## Exercise prompt
Extract every line of the material below verbatim, omitting the pictures.

## Document and screenshot pointing entries
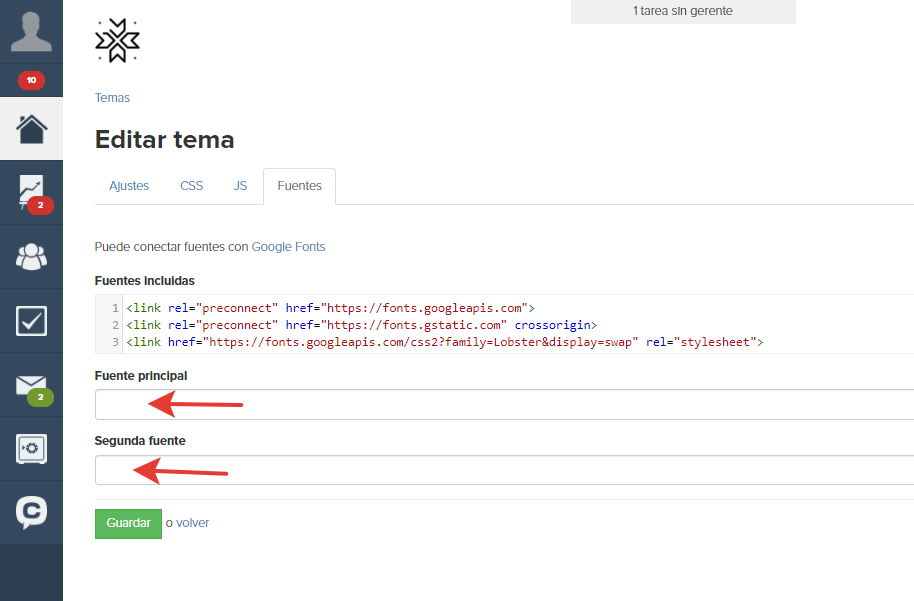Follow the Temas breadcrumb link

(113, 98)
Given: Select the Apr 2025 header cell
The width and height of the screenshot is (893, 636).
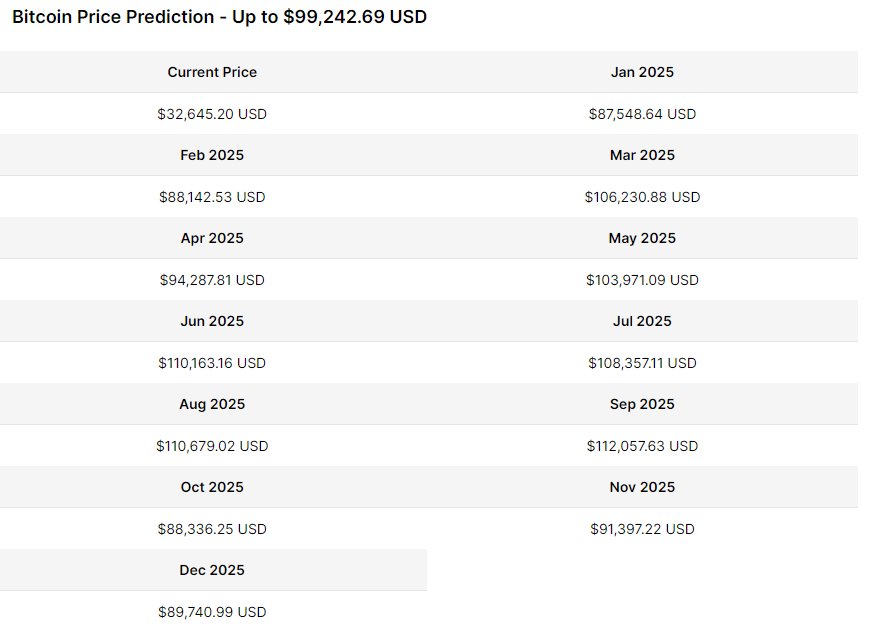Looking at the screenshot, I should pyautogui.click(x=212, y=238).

## Exercise output
Follow the Temas breadcrumb link

(113, 98)
Given: Select the Apr 2025 header cell
The width and height of the screenshot is (893, 636).
Looking at the screenshot, I should pyautogui.click(x=212, y=238).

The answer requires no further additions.